El capacitismo —la creencia implícita o explícita de que ciertos cuerpos o mentes son superiores a otros— se manifiesta tanto en leyes como en prácticas cotidianas. Desde la falta de accesibilidad en trámites gubernamentales hasta la escasa formación de los profesionales en salud mental, educación y justicia, todo revela una estructura que beneficia a la "norma" y margina lo distinto. En palabras de la activista Lydia X. Z. Brown, “el capacitismo es una forma de violencia que se filtra en todas las áreas de la vida”. ¿Cómo podemos esperar inclusión si la base del sistema es la exclusión?
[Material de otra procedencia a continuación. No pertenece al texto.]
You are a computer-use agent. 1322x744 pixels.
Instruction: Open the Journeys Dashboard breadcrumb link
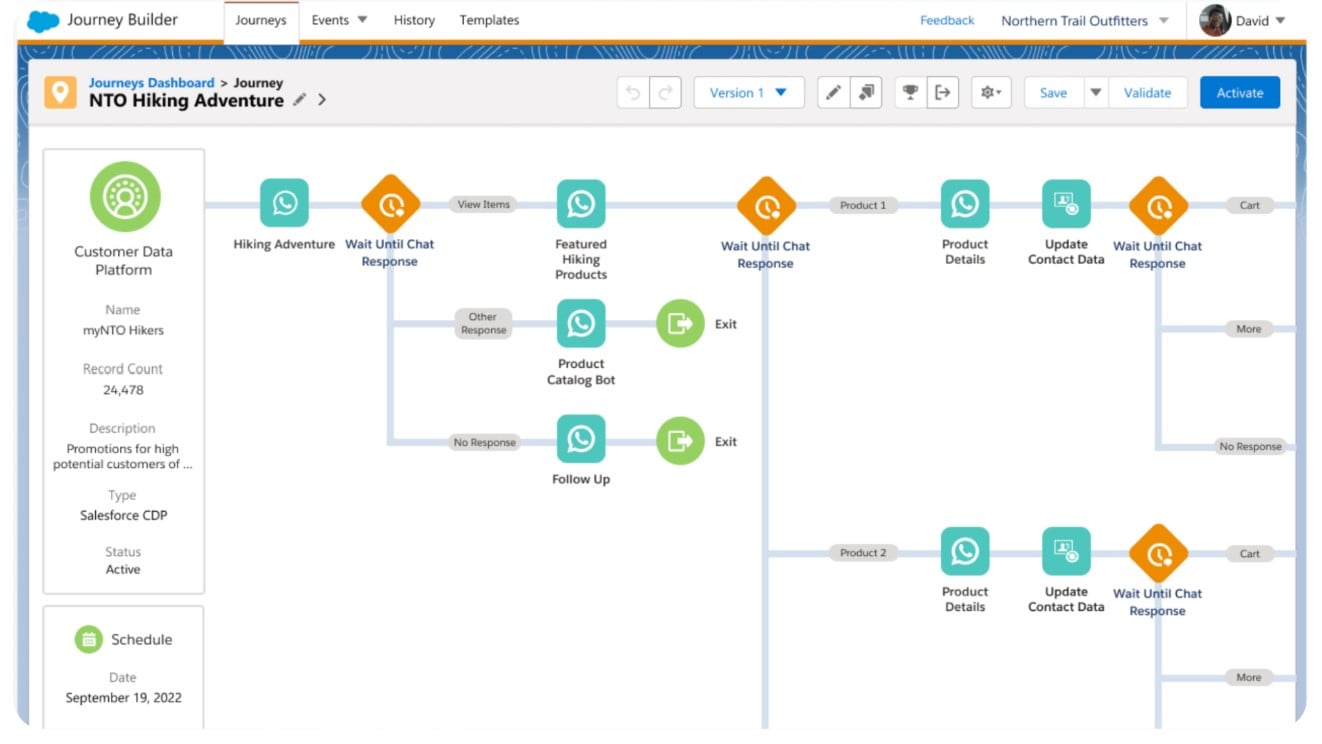click(x=151, y=82)
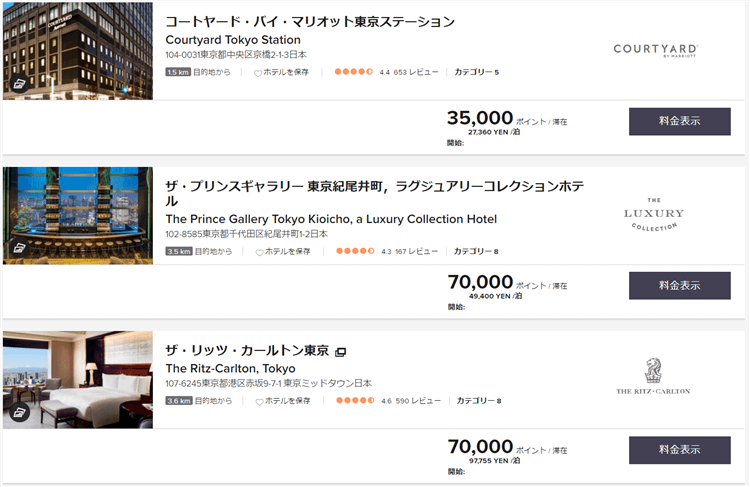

En el ámbito educativo, por ejemplo, muchas veces se habla de integración, pero rara vez de inclusión. Integrar es permitir que alguien entre a un sistema ya diseñado; incluir es transformar ese sistema para que todas las formas de aprender y expresarse sean válidas. Las políticas públicas adecuadas no solo deben garantizar acceso, sino también representatividad, acompañamiento y respeto por las distintas formas de existir. No basta con abrir la puerta, hay que rediseñar el espacio.
Los expertos en neurodiversidad insisten en que el bienestar de las personas neurodivergentes no se limita a diagnósticos y tratamientos, sino que requiere un entorno social comprensivo, flexible y éticamente comprometido. Thomas Armstrong, autor de El poder de la neurodiversidad, señala que “los sistemas deben adaptarse a las personas, no al revés”. Esto implica una transformación radical en políticas de empleo, salud, urbanismo y participación ciudadana.
¿Qué implicaría una política pública verdaderamente inclusiva? Significaría, por ejemplo, consultas ciudadanas con personas neurodivergentes en el diseño de leyes que les afecten directamente. También, sistemas de salud mental con enfoques personalizados y libres de prejuicio, campañas de sensibilización para erradicar estigmas, y una educación que valore la diversidad como riqueza, no como problema a resolver.
Es también una cuestión de justicia emocional. Las personas neurodivergentes enfrentan no solo barreras externas, sino también un constante esfuerzo por justificar su existencia en términos comprensibles para una sociedad que no está diseñada para ellas. ¿Cuántas veces se les ha dicho que exageran, que deben adaptarse, que “no se nota tanto”? La carga de encajar no debe recaer únicamente en quien es diferente, sino en todos quienes formamos comunidad.
Para avanzar, es necesario desmontar el capacitismo estructural y promover políticas públicas basadas en la empatía, el conocimiento y la justicia. Esto no solo beneficiará a las personas neurodivergentes, sino que enriquecerá la sociedad entera al permitir una convivencia más auténtica y humana. ¿Y si dejáramos de preguntarnos cómo corregir la diferencia y empezáramos a preguntarnos cómo aprender de ella?